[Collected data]
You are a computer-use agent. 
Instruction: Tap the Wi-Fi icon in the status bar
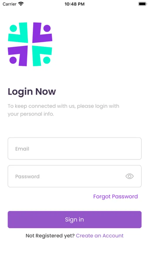click(x=21, y=4)
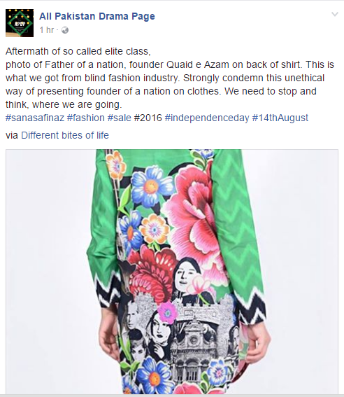Open the #independenceday hashtag
Viewport: 344px width, 397px height.
point(207,118)
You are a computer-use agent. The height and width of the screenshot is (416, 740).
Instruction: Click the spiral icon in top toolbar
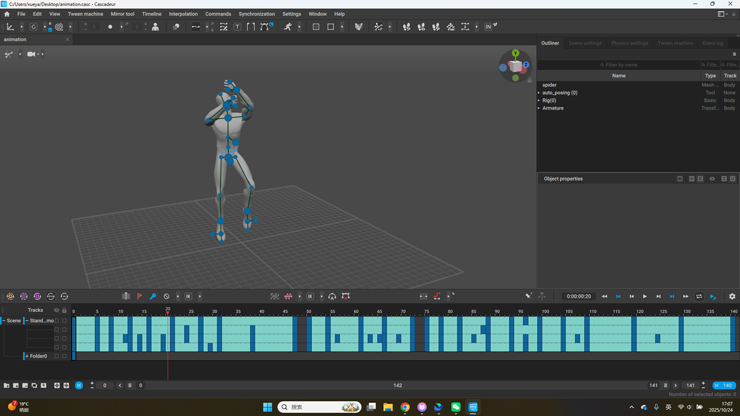59,27
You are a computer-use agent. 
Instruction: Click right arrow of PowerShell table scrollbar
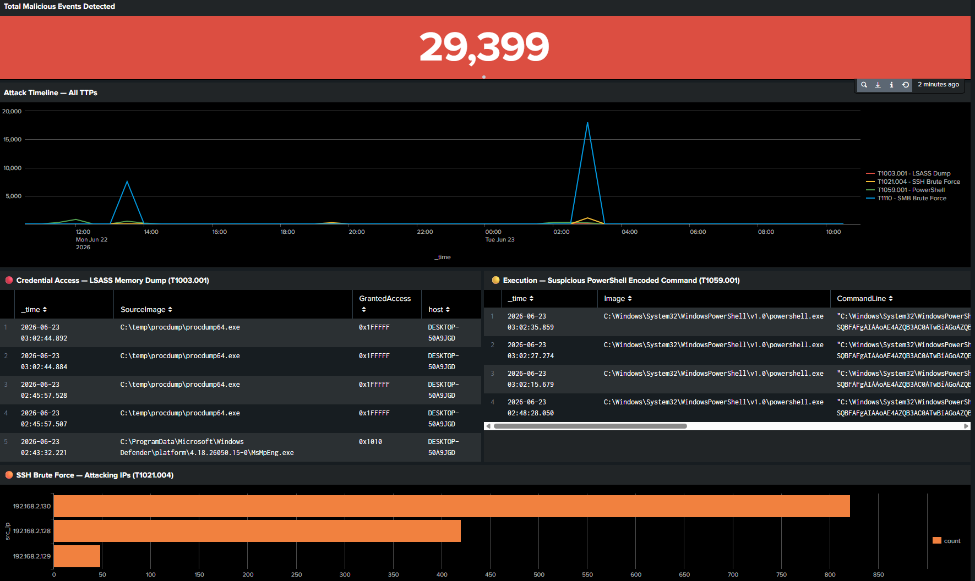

Problem: A faithful copy of every record is required, with no pictures included.

Written response:
You are a computer-use agent. 
Instruction: Tap the Wi-Fi icon in the status bar
click(x=21, y=4)
Open the #independenceday hashtag
Viewport: 344px width, 397px height.
point(207,118)
You are a computer-use agent. The height and width of the screenshot is (416, 740).
Instruction: Click the spiral icon in top toolbar
59,27
You are a computer-use agent. 
Instruction: Click right arrow of PowerShell table scrollbar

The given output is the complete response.